To recap, these are the most common ways to maximize generalization and prevent overfitting in neural networks:
- Get more training data, or better training data.
- Develop better features.
- Reduce the capacity of the model.
- Add weight regularization (for smaller models).
- Add dropout.
SUMMARY
- The purpose of a machine learning model is to generalize : to perform accurately on never-before-seen inputs. It’s harder than it seems.
- A deep neural network achieves generalization by learning a parameteric model that can successfully interpolate between training samples - such a model can be said to have learned the latent manifold of the training data.
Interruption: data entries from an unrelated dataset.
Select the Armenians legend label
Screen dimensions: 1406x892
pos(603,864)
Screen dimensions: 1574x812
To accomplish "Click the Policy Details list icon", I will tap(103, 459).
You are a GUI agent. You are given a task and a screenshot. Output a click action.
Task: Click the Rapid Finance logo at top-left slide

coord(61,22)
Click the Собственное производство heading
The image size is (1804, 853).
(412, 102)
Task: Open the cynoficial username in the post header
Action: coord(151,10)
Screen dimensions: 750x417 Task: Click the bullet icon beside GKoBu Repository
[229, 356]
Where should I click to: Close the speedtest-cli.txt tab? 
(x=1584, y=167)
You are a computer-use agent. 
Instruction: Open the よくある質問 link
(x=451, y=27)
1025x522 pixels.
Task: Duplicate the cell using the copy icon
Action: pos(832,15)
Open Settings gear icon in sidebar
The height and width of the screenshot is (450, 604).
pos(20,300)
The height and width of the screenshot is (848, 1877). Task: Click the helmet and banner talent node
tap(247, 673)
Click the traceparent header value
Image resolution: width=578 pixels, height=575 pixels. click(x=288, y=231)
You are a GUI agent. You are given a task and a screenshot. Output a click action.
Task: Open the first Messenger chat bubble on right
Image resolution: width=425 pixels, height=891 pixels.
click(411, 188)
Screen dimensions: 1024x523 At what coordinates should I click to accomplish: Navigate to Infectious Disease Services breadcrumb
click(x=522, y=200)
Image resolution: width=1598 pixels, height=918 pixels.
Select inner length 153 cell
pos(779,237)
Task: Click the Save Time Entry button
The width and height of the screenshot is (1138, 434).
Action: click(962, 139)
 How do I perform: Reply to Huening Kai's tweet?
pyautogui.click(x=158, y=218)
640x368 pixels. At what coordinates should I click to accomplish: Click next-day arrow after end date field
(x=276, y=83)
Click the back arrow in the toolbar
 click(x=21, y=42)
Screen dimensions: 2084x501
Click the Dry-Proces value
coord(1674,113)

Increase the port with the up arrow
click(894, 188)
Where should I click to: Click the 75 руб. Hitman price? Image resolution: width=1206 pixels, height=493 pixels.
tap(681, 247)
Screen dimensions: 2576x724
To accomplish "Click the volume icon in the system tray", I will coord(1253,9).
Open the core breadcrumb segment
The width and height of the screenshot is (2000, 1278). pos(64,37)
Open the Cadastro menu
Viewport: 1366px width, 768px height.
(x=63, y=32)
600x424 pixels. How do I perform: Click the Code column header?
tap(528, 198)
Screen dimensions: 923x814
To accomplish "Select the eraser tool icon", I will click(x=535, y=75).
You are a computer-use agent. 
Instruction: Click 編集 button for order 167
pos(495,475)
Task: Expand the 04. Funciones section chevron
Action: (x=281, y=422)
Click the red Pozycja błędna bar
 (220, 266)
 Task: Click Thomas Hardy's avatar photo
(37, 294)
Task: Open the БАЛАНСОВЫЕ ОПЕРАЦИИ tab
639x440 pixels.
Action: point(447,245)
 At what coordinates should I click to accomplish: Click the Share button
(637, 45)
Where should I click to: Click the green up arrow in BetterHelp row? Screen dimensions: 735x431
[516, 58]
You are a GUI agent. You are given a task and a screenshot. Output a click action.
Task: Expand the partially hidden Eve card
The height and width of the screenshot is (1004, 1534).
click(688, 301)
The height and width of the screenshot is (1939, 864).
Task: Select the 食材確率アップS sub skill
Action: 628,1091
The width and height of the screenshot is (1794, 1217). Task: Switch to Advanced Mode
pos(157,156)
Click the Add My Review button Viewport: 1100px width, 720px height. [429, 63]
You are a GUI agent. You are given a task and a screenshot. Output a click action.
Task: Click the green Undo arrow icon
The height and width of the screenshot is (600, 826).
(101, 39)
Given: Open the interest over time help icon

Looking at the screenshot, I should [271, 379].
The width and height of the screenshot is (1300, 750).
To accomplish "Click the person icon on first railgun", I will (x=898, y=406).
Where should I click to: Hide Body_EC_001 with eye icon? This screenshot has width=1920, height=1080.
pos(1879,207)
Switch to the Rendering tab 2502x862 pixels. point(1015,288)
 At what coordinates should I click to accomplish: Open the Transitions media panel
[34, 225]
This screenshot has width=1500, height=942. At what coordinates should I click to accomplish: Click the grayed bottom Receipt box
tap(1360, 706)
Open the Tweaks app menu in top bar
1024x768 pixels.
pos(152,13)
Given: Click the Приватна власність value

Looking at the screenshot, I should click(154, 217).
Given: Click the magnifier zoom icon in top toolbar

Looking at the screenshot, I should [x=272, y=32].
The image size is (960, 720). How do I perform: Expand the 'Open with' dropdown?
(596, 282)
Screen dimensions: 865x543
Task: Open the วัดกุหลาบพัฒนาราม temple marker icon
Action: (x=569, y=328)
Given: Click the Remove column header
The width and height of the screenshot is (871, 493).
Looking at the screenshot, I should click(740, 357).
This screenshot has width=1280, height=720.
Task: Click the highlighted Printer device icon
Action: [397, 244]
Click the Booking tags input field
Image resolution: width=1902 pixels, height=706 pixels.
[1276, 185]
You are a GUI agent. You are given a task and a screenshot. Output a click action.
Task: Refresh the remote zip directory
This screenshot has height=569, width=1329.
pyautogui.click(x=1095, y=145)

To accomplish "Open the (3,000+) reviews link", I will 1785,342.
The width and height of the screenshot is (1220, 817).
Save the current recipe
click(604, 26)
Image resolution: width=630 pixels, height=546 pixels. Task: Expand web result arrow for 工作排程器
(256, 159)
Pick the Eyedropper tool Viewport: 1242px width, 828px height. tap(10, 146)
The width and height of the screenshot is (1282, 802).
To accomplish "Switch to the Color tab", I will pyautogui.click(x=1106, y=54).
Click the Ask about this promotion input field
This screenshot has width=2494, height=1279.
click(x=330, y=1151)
- The fundamental problem in machine learning is the tension between optimization and generalization. To attain generalization, you must first achieve a good git to the training data, but improving your model’s fit to the training data will inevitably start hurting generalization after a while. Every single deep learning best practice deals with managing the tension.
- The ability of deep learning models to generalize comes from the fact that they manage to learn to approximate the latent manifold of their data, and can thus make sense of new inputs via interpolation.
- It’s essential to be able to accurately evaluate the generalization power of your model while you are developing it. You have at your disposal an array of evaluation methods, from simple hold-out validation to K-fold cross-validation to iterated K-fold validation with shuffling. Remember to always keep a completely separate test set for final model evaluation, since information leaks from your validation data to your model may have occurred.
- When you start working on a model, your goal is to first achieve a model that has some generalization power and that can overfit. Best practices for doing this include tuning your learning rate and batch size, leveraging better architecture priors, and increasing model capacity or simply training for more epochs.
- As your model starts overfitting, your goal switches to improving generalization through model regularization. You can reduce model’s capacity, add dropout or weight regularization, and use early stopping. And naturally, a larger or better dataset is always the number one way to help a model generalize.